Search code examples
rpredictrpart

cannot predict from rpart


I have a matrix of features (in columns) where the last column is a class label. Observations are in rows.

I use rpart in R to build a decision tree over a subset of my data and test it with predict using the rest of the data. The code to learn the tree is

fTree <- rpart(feature$a ~ feature$m, data = feature[fold != k, ],
  method = "class", parms = list(split = "gini"))

The code to test it is

predFeature <- predict(fTree, newdata = feature[fold == k, ],
  type = "class")

where k is an integer that I use to select a subset of the data, while fold is a matrix I use to create different subsets.

I get a warning message that I know some of you know already:

'newdata' had 306 rows but variables found have 3063 rows.

I read a post related to this but I failed in understanding the reason.
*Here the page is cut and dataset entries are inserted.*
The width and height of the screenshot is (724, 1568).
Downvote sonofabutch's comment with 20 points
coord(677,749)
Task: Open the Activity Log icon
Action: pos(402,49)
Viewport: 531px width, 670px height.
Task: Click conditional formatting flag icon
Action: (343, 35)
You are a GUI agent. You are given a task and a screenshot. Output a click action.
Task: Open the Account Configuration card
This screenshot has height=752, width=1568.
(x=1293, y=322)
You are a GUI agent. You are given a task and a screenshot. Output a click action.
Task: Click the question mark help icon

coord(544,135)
So, further help is appreciated. Thanks in advance.


Solution

  • It is hard to say for sure because your example is not reproducible but I am rather certain that the problem is the following: You have fitted your tree with

    rpart(feature$a ~ feature$m, data = feature[fold != k, ], ...)
    

    Thus, the dependent variable is always feature$a from the full feature data set (which apparently has 3063 observation) and not from the subset feature[fold != k, ]. This works without error but is not the tree you wanted to fit. Consequently, the prediction is surprised because the newdata just has 306 observations but then these are not used but still the full data set due to the hard-coded feature$a in the formula.

    Using

    rpart(a ~ m, data = feature[fold != k, ], ...)
    

    is easier to read, less to type, and should fix the problems you observe.